Political debates — not just in New Jersey but all over — have become too scripted and predictable. Candidates have their message points. We've heard them before and we'll hear them again — even if they bear little relation to the questions they are answering.

And the truth is the campaign debates to which we have become accustomed tell us little about a candidate's ability to govern.

"I can't see the connection, I can't see it," President George H. W. Bush lamented in an interview for a PBS project on debates. "I mean, you can have a good president that might not be the best in the top of his game in a staged debate. But maybe he can do it quietly, maybe he can do it without having a hair part and a make-up just right and a smile at the right time. Maybe he can do it with getting good people around you and giving them credit and trying to do a quiet and decent job for your country. And so I don't see the connection, frankly."

Bush's one-time debate rival President Bill Clinton made a somewhat similar observation in his PBS interview, although he did acknowledge that the debates provide some guidance for voters: "They don't test all the skills.
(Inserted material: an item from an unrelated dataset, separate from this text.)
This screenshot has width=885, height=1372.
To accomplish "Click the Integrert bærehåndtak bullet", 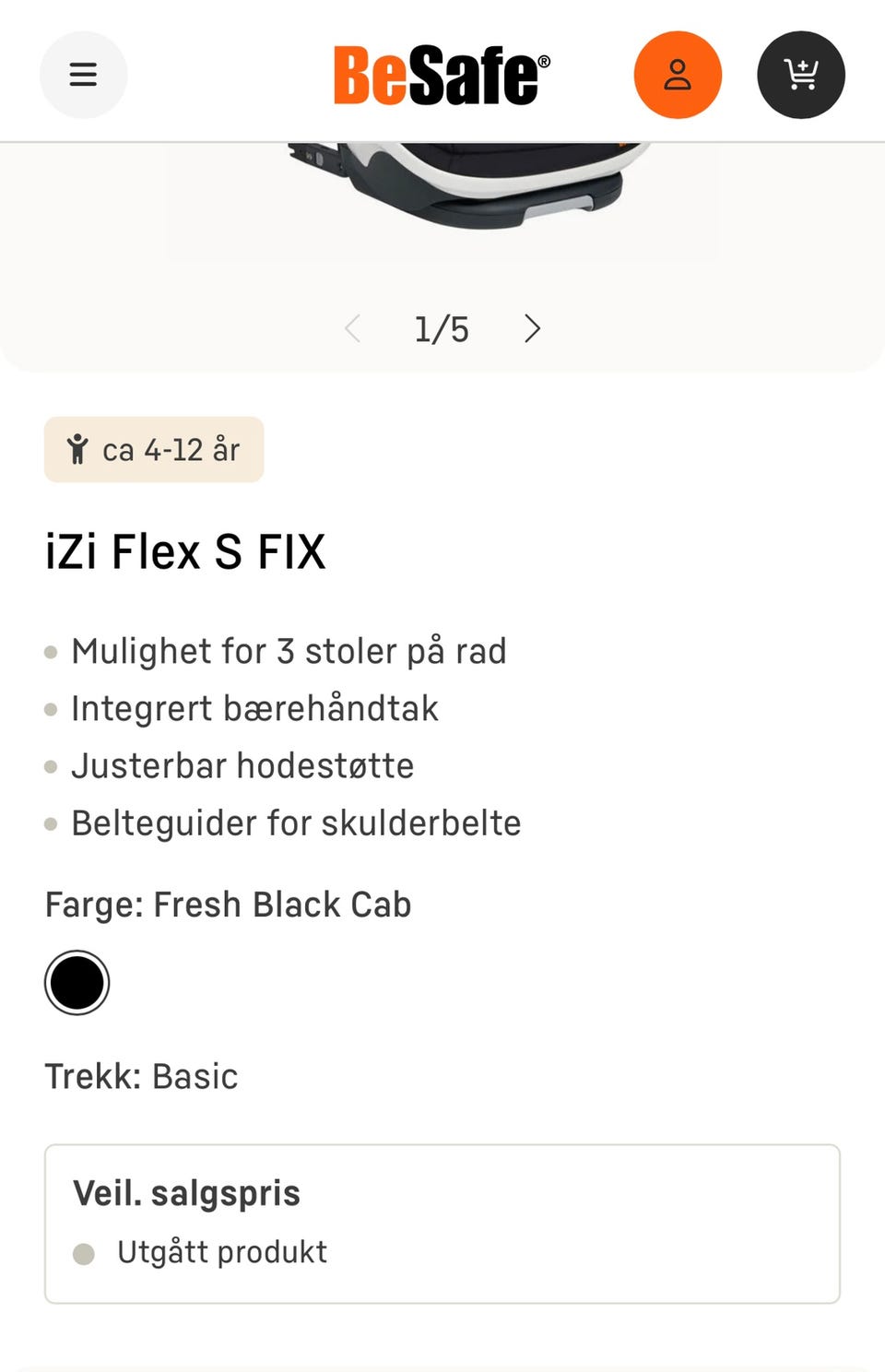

They don't really show, you know, whether you're a good decision maker, although they show whether you can understand a situation in a hurry and respond to it, particularly if there's a surprise question or, you know, a surprise development in the kind of the chemistry of the players. They don't show whether you're good at putting together a team and, you know, carrying out a plan, but they do give people a feel for what kind of leader the debater would be, how much the person knows, and how they — generally how they approach the whole idea of being president."

Regardless of how well they serve the electorate, debates have had their share of dramatic moments, some of which were critical to the fates of the candidates involved — John Kennedy's photogenic television appearance in contrast to Richard Nixon and his five o-clock shadow, Ronald Reagan's ability to use a witty response to dismiss questions about his age, Michael Dukakis' reply to a question about whether he would favor the death penalty if his wife was raped and murdered.

Will here be a game-changing moment this campaign season? It's quite possible, but the odds of finding one will be much greater at the baseball contests in New York and Philadelphia.

A Familiar Ring

Some of the comments made by GOP gubernatorial candidate Chris Christie and Kim Guadagno, his lieutenant governor running mate, during New Jersey's recent debates had a familiar ring. In response to questions about how they would tackle the fiscal issues confronting New Jersey, both promised to scrutinize the state budget in search of savings.

"We will get down to Trenton and we will get into that budget and we will work cooperatively with the Legislature and we will make sure we bring the budget down and we will cut it significantly," Christie said at the first gubernatorial debate on October 1.